Advisory Committee on Diabetes in Catalonia, Department of Health and Social Security, Autonomous Government of Catalonia, Spain.
Department of Epidemiology and Social Medicine, University of Aarhus, Århus, Denmark.
Department of Paediatrics, Faculty of Medicine, University of Pécs, Pécs, Hungary.
Institute of Nutrition and Metabolic Diseases "N. Paúlescú", Bucharest, Romania.
Paediatric Epidemiology Group, University of Leeds, Leeds, UK.
The Slovak Diabetes Type 1 Registry, University Hospital, Department of Pediatrics, Bratislava, Slovakia.
Institute of Endocrinology, Kaunas University of Medicine, Kaunas, Lithuania.
Department of Epidemiology and Public Health, University of Leicester, Leicester, UK.



This prospective study examined the epidemiology of Type 1 diabetes in young adults in Europe.


We ascertained incident cases of Type 1 diabetes in the 15 to 29 years (both inclusive) age group throughout Europe over a period of 2 years. Diabetes registries in nine countries, in which incidence rates for Type 1 diabetes in the 0 to 14 age group were available, took part. Incidence rates were estimated per 100000 person years and standardised for sex and age. Cumulative incidences per 1000 from birth to age 30 were estimated. Heterogeneity between centres was tested with a Poisson regression model.

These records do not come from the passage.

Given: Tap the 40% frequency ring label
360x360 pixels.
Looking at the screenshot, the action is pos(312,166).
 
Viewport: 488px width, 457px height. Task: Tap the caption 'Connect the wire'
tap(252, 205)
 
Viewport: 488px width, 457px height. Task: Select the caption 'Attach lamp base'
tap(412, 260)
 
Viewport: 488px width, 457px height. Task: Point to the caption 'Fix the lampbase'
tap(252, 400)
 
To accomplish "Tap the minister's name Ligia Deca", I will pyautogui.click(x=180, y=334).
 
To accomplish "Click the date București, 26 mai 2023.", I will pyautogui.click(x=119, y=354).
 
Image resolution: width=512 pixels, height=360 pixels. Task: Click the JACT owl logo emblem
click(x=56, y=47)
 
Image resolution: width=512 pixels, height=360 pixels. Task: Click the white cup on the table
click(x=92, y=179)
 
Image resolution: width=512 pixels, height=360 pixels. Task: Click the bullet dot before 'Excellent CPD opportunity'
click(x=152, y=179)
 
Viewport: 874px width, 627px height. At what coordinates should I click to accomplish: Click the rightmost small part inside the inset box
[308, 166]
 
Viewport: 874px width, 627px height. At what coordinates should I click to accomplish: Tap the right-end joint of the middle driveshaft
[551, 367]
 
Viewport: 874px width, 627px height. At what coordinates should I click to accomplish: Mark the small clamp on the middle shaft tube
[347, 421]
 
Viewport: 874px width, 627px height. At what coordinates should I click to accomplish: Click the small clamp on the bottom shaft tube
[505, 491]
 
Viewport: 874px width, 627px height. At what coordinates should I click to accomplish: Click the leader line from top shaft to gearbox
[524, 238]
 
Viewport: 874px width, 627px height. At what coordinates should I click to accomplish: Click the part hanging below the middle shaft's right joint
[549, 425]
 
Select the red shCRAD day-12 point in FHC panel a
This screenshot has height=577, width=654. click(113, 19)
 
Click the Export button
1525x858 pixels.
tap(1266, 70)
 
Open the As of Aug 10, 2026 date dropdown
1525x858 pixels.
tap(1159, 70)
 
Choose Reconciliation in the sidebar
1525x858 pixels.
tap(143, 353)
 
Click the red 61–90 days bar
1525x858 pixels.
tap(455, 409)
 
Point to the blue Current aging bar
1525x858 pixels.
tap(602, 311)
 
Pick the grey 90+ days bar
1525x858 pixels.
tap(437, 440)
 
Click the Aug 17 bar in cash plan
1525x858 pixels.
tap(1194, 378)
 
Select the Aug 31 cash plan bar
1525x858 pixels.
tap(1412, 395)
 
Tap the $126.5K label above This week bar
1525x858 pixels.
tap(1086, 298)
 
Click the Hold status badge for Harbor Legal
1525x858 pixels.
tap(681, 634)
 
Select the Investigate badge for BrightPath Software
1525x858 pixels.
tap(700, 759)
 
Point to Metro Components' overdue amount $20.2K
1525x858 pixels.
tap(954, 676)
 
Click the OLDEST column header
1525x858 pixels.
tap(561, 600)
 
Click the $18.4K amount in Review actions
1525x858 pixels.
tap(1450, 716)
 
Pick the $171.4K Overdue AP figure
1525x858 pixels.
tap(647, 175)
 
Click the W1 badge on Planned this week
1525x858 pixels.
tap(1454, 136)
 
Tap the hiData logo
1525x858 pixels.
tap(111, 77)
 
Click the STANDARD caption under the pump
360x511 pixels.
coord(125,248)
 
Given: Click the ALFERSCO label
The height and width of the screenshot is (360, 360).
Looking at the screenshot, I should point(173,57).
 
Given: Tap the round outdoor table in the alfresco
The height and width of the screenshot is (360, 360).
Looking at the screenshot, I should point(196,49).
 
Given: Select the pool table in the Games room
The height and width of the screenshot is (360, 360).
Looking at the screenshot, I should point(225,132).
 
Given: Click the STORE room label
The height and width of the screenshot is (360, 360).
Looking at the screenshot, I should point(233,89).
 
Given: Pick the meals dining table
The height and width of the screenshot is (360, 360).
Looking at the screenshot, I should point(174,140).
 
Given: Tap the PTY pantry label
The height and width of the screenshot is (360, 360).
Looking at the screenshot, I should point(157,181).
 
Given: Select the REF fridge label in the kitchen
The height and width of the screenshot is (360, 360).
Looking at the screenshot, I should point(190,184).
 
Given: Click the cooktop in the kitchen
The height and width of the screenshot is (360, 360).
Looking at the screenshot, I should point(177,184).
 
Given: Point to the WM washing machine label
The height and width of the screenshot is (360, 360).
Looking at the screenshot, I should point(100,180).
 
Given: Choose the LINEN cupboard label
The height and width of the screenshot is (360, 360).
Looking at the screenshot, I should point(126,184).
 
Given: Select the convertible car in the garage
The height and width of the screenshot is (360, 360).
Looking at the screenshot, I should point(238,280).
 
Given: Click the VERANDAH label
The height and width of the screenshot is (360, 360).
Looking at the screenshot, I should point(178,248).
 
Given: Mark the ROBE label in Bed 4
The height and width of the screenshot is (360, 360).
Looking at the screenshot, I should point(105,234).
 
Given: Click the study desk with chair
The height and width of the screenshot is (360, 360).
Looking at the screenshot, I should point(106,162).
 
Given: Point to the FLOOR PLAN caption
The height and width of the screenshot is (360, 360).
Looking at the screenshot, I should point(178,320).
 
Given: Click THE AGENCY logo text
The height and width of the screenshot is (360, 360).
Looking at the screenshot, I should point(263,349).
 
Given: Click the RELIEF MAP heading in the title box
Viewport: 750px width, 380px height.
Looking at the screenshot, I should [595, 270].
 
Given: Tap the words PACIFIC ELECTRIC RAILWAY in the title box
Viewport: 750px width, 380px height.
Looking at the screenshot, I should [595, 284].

A total of 2112 diabetes cases were ascertained in 1996 and 1997, of which 61.4% were considered to be Type 1 diabetes. Completeness of ascertainment varied from 70 to 90%. Standardised incidence varied from 4.8 per 100000 person years to 13.4 per 100000 person years. The male-female ratio was estimated to be one or more, and in the 25 to 29 age group 1.5 or more in all countries. Cumulative incidences for males and females indicate that the former exceeds the latter from age 24. In the two centres with highest childhood incidence, this applied already from 14 years of age.


The incidence of Type 1 diabetes in adults is lower than in children and the range of incidence is also reduced, with a less than threefold variation in adults, against an eightfold variation in children. There is a male excess in incidence, especially in the age group 25 to 29 years.